WAAR BLIJVEN DE BELGISCHE BEDRIJVEN?
Het leven van een Formule 1 piloot is zeer minutieus gepland. Naast de fysieke voorbereiding is er ook de nodige tijd die dient te worden gespendeerd in de simulator en uiteraard met de ingenieurs. Vanzelfsprekend zijn er ook sponsor contacten die dienen te worden onderhouden. McLaren Honda heeft een twintigtal partners die in 2016 samen goed waren voor een budget van €216,5 miljoen op een totaal teambudget van €465 miljoen (het 3e grootste budget van alle renstallen), maar de vraag is uiteraard: waar blijven de Belgische bedrijven? Liberty Media is eigenaar van de Formule 1 geworden voor €8 miljard, maar Telenet (tevens van Liberty Media) lijkt niet in te spelen op het Vandoorne effect.
Het is des te opvallend dat Nederlandse bedrijven wel interesse hebben in het circus van de Formule 1. De F1 renstallen bekijken dergelijke partners (zeg niet zomaar ‘sponsor”) als klanten met bepaalde noden. Een HR bedrijf als Randstad werkt nauw samen met Williams om tot betere data te komen voor hun ingenieur programma’s. Het is een hoogtechnologische sport waarbij innovatie vaak het verschil is tussen winst en verlies. Hoe komt het dat Belgische technologiebedrijven die meespelen op de wereldmarkt, zich nog niet achter Vandoorne hebben geschaard? Bedrijven als BARCO, SoftKinetic of andere Belgische top technologiebedrijven. Hoe komt het dat Heineken wél brood ziet in de F1, maar InBev geen product wil koppelen aan Vandoorne? De cijfers liegen er niet om. F1 fans houden van high end producten en zijn zeer merkentrouw.

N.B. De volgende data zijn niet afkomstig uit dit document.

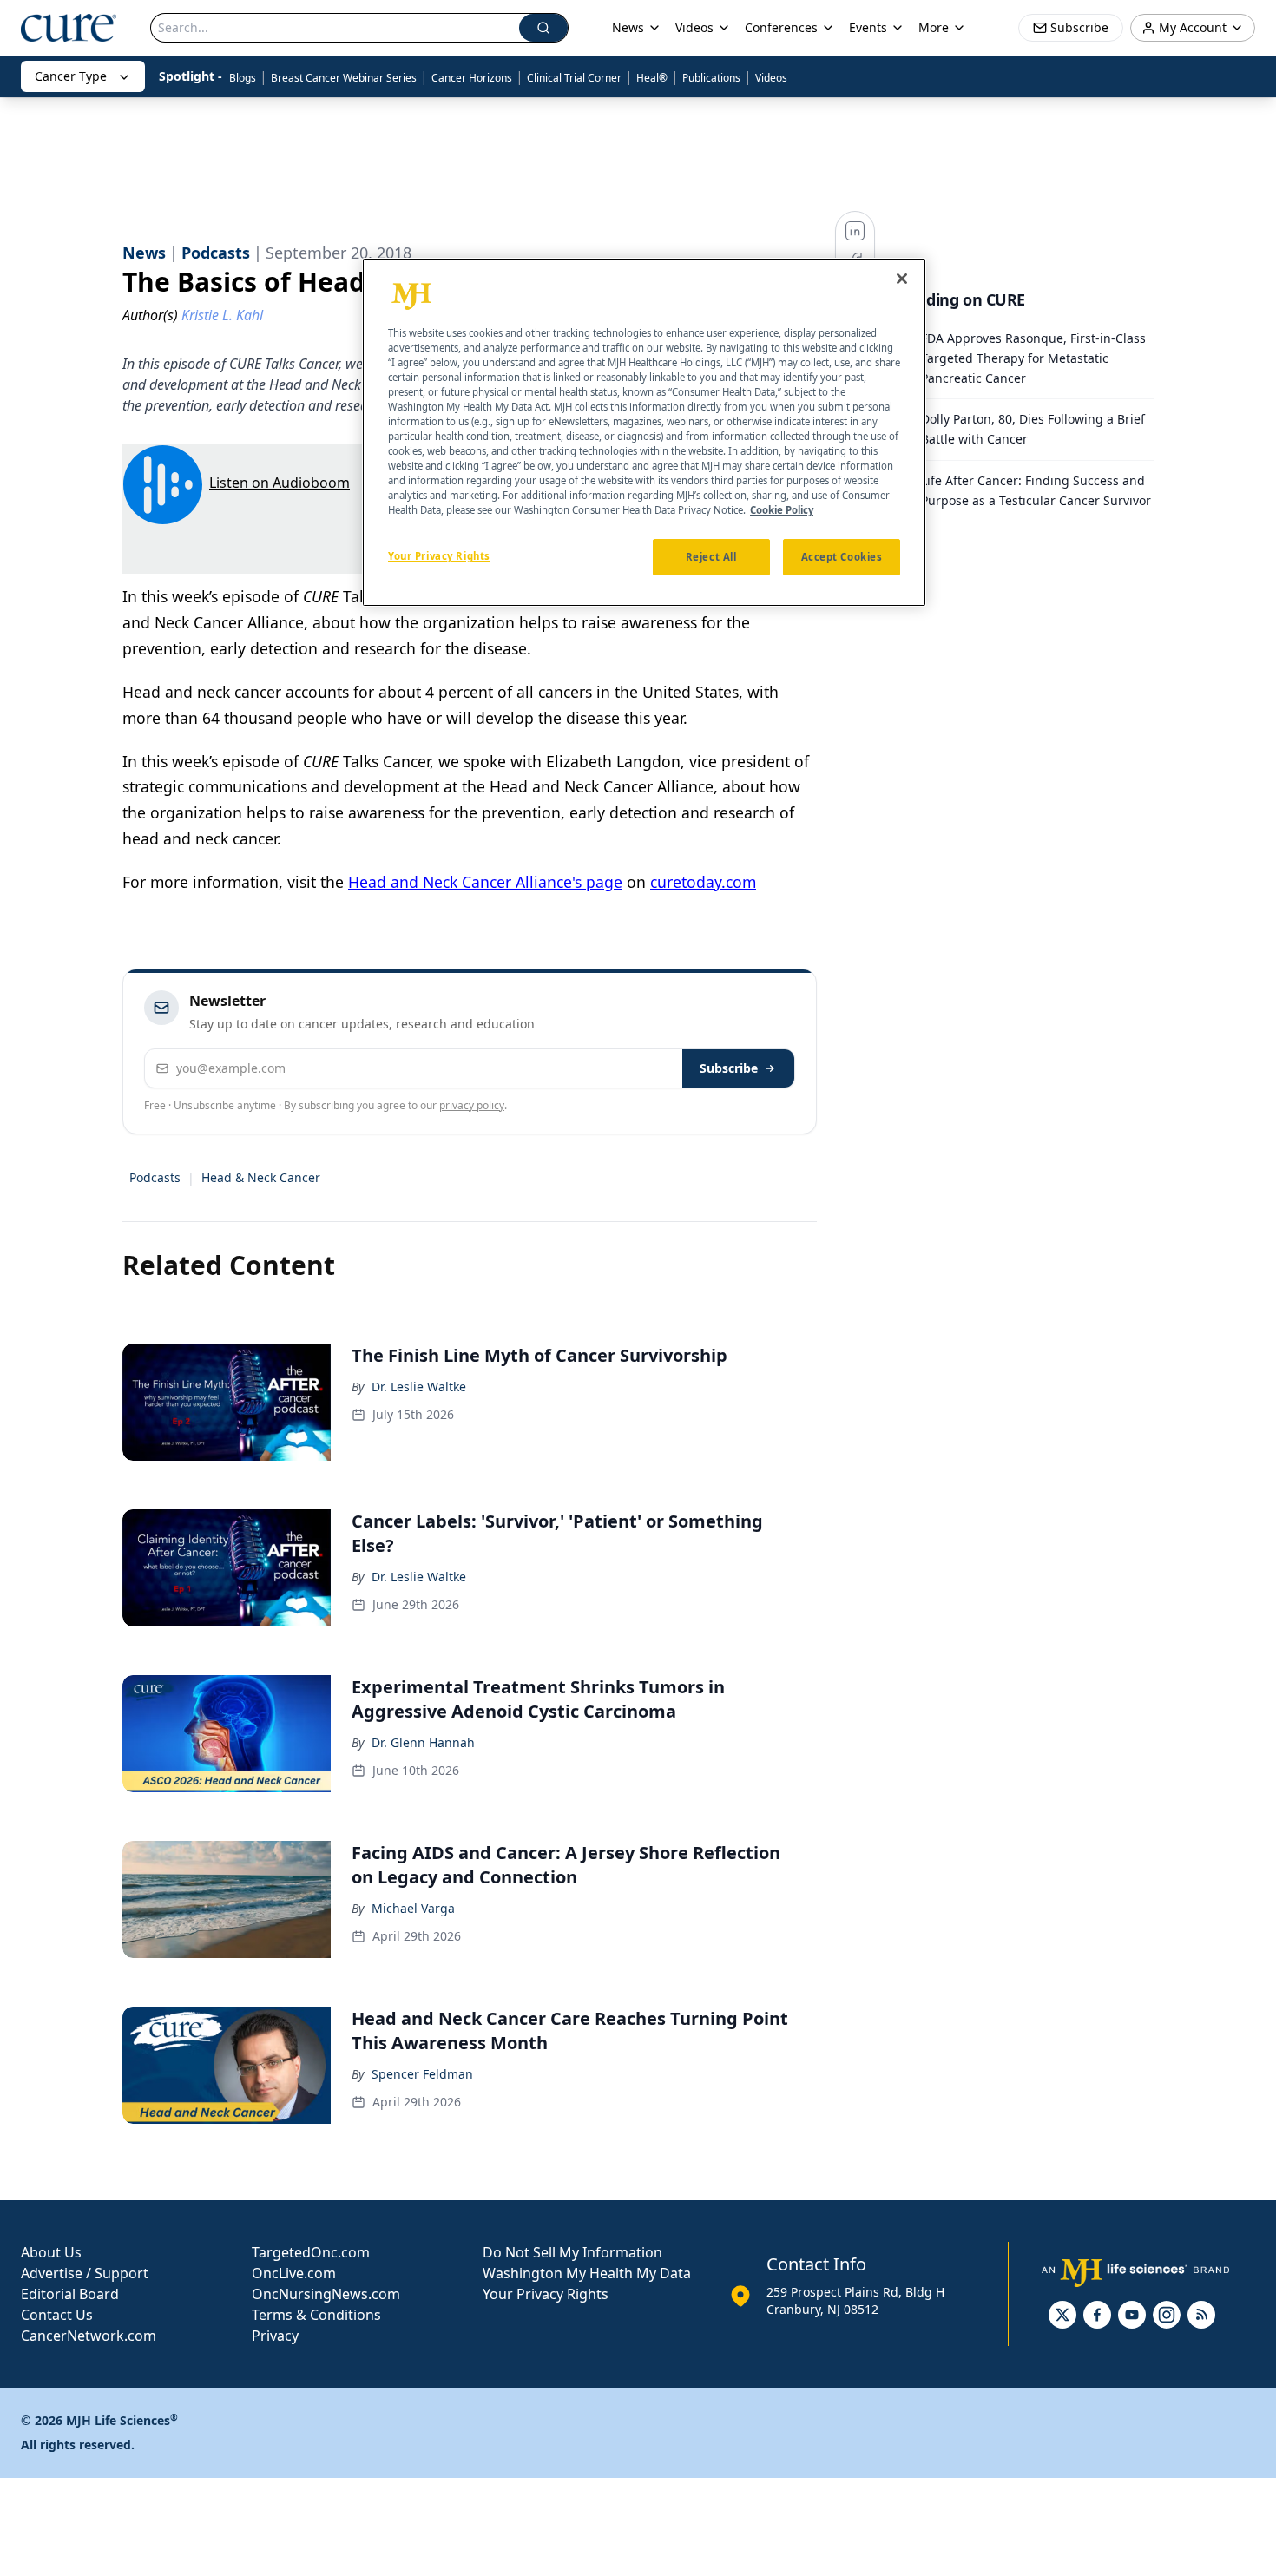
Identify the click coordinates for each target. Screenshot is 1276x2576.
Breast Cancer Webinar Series (344, 77)
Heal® (652, 77)
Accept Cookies (842, 557)
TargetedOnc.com (311, 2252)
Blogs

Het bereik is er nochtans, voor de Vlaamse bedrijven die leven van de export. Wereldwijd zaten er in 2015 immers zo’n 400 miljoen mensen per race voor de buis. In Nederland zijn de kijkcijfers sinds de komst van Max Verstappen een slordige 1 miljoen kijkers per race en won het zelf kijkcijfer confrontaties tegen krakers uit het Nederlandse eerste klasse voetbal. Publiciteit is er dus zonder meer – en dat wereldwijd. Hoewel de sport het populairst is bij mannen uit de hogere sociale klasse, zet Formule 1 ook sterk in om markten die nog in ontwikkeling zijn en een nieuwe middenklasse opbouwen. Grand Prix”s in Mexico, Maleisië en India zijn daar voorbeelden van.
Mochten de Belgische bedrijven het niet weten, uit de BAM Index 2016 weten we dat Stoffel Vandoorne het beste scoort in de hogere sociale klasse en bij 55 plusser. Eerste Vlaming in de F1 of niet, autosport is in Wallonië duidelijk nog een pak populairder dan in Vlaanderen. Met een 34ste plaats in het Zuiden van het land tegenover een 41ste stek in het Noorden. Het is jammer dat het kleine Vlaanderen, waar de bedrijven leven van de export, een enorme kans missen met Vandoorne als internationaal uithangbord.